ART_AND_DESIGN : 1986335.0877192982
AUTO_AND_VEHICLES : 647317.8170731707
BEAUTY : 513151.88679245283
BOOKS_AND_REFERENCE : 8767811.894736841
BUSINESS : 1712290.1474201474
COMICS : 817657.2727272727
COMMUNICATION : 38456119.167247385
DATING : 854028.8303030303
EDUCATION : 1833495.145631068
ENTERTAINMENT : 11640705.88235294
EVENTS : 253542.22222222222
FINANCE : 1387692.475609756
FOOD_AND_DRINK : 1924897.7363636363
HEALTH_AND_FITNESS : 4188821.9853479853
HOUSE_AND_HOME : 1331540.5616438356
LIBRARIES_AND_DEMO : 638503.734939759
LIFESTYLE : 1437816.2687861272
GAME : 15588015.603248259
FAMILY : 3695641.8198090694
MEDICAL : 120550.61980830671
SOCIAL : 23253652.127118643
SHOPPING : 7036877.311557789
PHOTOGRAPHY : 17840110.40229885
SPORTS : 3638640.1428571427
TRAVEL_AND_LOCAL : 13984077.710144928
TOOLS : 10801391.298666667
PERSONALIZATION : 5201482.6122448975
PRODUCTIVITY : 16787331.344927534
PARENTING : 542603.6206896552
WEATHER : 5074486.197183099
VIDEO_PLAYERS : 24727872.452830188
NEWS_AND_

## Conclusion
The game genre seems pretty popular, but the market for this may be already saturated. 

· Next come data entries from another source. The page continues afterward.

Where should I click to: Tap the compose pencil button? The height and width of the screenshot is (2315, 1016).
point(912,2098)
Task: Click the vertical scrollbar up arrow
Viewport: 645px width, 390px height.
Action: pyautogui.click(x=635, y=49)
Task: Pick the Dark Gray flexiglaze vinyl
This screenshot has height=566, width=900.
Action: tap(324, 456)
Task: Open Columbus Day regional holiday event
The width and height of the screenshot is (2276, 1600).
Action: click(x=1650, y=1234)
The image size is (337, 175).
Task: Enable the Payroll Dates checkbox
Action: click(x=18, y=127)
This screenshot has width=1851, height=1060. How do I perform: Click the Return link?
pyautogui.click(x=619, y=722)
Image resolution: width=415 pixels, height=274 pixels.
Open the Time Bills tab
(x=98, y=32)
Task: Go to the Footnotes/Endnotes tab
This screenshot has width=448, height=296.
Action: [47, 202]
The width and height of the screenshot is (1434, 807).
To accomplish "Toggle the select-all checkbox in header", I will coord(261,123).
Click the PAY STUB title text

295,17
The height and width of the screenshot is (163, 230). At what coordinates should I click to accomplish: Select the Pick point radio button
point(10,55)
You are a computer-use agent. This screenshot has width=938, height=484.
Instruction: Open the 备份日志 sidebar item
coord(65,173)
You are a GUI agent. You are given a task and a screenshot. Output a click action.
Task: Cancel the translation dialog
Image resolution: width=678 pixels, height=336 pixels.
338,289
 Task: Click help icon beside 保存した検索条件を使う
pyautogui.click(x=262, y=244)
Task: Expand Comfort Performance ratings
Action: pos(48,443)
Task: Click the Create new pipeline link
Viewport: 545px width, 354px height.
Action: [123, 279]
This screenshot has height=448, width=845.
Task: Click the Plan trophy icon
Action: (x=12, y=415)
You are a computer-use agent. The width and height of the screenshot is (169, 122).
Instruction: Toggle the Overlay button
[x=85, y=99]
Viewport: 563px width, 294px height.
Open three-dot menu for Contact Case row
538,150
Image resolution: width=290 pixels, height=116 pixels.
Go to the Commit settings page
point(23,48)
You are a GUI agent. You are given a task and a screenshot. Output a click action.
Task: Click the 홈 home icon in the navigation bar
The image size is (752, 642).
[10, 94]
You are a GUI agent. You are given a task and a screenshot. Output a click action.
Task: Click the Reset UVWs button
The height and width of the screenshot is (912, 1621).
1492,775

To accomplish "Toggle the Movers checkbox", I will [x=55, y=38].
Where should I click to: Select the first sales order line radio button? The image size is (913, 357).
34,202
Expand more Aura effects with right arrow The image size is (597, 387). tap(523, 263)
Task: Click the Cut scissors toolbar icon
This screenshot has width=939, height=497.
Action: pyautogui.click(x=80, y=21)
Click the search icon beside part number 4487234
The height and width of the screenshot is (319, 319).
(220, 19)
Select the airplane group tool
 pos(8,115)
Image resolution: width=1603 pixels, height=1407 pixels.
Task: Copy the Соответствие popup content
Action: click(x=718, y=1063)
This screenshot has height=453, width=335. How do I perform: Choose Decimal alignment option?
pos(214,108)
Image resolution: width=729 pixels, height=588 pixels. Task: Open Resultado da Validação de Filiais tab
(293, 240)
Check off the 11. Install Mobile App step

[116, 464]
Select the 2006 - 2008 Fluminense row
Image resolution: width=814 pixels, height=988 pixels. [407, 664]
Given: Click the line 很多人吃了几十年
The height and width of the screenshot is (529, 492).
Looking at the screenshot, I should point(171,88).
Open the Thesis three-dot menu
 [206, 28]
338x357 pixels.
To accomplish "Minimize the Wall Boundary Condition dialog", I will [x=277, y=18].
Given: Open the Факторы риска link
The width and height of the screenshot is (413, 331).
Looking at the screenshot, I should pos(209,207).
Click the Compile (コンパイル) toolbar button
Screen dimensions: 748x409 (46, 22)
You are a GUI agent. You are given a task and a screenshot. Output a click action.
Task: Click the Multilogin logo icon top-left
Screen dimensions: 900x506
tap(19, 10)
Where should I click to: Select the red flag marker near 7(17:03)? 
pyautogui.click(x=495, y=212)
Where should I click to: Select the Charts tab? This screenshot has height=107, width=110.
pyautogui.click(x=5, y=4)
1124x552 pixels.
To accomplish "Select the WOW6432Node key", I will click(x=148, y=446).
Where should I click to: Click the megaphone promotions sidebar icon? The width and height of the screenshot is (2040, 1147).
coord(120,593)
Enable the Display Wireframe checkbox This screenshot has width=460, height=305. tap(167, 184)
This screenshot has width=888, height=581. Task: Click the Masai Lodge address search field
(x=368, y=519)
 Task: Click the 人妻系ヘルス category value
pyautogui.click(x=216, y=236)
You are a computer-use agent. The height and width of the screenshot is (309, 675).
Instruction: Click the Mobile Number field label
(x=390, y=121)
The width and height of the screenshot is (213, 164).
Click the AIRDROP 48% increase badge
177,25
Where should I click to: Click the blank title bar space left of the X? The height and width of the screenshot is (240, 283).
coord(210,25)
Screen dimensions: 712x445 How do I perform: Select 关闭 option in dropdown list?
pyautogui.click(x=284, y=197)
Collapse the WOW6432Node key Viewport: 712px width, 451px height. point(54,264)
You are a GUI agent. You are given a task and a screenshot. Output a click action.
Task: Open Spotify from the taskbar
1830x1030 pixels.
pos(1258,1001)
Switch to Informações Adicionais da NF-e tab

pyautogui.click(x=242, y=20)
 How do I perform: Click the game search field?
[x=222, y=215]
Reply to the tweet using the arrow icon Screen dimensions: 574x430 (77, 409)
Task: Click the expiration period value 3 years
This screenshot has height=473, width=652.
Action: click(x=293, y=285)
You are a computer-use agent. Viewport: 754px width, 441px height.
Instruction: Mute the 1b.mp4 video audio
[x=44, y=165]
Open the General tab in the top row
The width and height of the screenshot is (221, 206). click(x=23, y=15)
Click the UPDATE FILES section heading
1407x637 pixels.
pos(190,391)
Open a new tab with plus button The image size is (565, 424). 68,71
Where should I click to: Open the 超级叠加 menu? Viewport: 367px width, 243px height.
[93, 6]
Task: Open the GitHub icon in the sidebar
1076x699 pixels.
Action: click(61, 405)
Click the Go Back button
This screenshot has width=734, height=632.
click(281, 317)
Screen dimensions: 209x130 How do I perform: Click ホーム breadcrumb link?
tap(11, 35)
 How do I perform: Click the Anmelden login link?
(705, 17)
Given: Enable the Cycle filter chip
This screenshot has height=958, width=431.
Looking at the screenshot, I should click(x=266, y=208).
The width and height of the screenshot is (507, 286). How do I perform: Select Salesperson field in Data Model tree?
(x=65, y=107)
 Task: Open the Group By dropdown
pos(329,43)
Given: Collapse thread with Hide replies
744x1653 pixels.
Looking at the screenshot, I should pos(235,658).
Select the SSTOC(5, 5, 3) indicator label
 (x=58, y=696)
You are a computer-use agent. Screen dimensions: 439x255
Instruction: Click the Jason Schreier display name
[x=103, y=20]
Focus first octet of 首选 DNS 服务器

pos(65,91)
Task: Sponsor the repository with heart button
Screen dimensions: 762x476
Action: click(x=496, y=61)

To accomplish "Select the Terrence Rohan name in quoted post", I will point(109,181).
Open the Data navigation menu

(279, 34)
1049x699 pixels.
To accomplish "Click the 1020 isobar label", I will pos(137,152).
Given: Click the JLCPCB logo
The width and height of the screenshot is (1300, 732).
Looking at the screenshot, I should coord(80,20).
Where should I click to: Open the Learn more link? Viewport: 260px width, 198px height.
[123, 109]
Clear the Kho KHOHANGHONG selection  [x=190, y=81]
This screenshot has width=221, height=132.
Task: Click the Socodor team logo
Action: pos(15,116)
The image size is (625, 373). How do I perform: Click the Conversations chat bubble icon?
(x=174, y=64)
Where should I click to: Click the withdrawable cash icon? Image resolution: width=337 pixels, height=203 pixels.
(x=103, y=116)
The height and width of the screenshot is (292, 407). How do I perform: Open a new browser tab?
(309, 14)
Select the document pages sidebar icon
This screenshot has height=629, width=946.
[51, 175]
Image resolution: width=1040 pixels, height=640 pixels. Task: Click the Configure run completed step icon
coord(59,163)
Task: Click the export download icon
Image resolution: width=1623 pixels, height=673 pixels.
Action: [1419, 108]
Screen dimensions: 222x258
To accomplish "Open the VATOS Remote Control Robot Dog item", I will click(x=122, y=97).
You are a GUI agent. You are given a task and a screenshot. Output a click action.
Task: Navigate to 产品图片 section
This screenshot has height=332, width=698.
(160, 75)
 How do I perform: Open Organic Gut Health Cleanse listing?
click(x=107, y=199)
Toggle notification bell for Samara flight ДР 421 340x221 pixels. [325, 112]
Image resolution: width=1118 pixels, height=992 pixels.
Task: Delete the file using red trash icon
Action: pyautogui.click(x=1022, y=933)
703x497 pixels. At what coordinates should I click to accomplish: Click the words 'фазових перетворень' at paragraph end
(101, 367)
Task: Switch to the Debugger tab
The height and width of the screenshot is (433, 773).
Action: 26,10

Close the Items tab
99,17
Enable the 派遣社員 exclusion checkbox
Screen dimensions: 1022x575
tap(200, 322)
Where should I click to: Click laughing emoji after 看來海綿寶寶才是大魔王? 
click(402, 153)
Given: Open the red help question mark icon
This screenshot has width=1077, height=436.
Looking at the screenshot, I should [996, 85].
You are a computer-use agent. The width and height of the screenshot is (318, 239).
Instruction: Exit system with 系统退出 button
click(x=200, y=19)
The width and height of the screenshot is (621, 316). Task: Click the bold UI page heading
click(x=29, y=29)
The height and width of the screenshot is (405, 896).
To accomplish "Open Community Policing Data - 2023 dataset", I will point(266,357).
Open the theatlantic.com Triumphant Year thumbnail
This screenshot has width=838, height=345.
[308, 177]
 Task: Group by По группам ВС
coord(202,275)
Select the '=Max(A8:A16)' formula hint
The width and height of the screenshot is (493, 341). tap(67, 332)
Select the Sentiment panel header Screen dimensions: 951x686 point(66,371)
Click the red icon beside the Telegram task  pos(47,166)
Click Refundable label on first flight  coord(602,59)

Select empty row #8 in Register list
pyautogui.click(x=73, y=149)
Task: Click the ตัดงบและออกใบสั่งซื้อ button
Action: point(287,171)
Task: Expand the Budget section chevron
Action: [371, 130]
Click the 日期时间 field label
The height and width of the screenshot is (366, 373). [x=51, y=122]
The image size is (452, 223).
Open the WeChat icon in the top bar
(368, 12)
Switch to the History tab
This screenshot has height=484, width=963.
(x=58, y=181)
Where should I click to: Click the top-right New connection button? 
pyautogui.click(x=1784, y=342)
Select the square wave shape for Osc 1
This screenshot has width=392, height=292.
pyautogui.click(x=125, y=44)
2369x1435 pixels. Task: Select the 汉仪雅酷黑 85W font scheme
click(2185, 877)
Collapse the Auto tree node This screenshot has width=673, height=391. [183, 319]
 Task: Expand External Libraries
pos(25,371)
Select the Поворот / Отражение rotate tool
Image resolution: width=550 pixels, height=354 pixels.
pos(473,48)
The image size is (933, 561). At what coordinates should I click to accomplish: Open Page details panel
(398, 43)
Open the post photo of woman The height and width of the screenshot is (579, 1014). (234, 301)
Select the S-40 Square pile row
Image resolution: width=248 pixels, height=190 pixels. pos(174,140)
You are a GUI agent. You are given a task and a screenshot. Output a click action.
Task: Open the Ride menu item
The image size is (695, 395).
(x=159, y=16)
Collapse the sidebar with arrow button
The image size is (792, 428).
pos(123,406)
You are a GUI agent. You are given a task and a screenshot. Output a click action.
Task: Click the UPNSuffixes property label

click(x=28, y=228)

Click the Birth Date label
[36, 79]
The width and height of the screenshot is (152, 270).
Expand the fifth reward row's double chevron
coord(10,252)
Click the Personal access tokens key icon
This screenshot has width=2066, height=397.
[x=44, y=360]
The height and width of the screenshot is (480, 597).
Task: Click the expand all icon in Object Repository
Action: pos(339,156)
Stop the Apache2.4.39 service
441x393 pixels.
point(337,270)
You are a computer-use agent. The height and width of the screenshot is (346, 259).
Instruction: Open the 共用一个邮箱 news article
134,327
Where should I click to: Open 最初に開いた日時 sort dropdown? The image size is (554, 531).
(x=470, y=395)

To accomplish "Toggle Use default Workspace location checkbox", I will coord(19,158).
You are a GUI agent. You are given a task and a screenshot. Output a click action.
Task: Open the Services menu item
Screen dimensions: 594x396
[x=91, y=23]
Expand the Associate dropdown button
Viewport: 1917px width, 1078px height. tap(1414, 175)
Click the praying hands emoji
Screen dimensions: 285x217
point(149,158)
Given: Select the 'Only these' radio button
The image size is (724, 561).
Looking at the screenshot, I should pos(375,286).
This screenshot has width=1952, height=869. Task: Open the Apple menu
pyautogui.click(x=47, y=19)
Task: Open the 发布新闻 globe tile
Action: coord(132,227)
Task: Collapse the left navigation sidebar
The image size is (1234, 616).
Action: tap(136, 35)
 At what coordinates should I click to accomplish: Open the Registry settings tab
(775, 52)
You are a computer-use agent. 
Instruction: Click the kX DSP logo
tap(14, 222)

The books and reference genre looks fairly popular as well, with an average number of installs of 8,767,811. Since we found this genre has some potential to work well on the App Store too, and our aim is to recommend an app genre that shows potential for being profitable on both the App Store and Google Play, this genre should be used going forward for app development.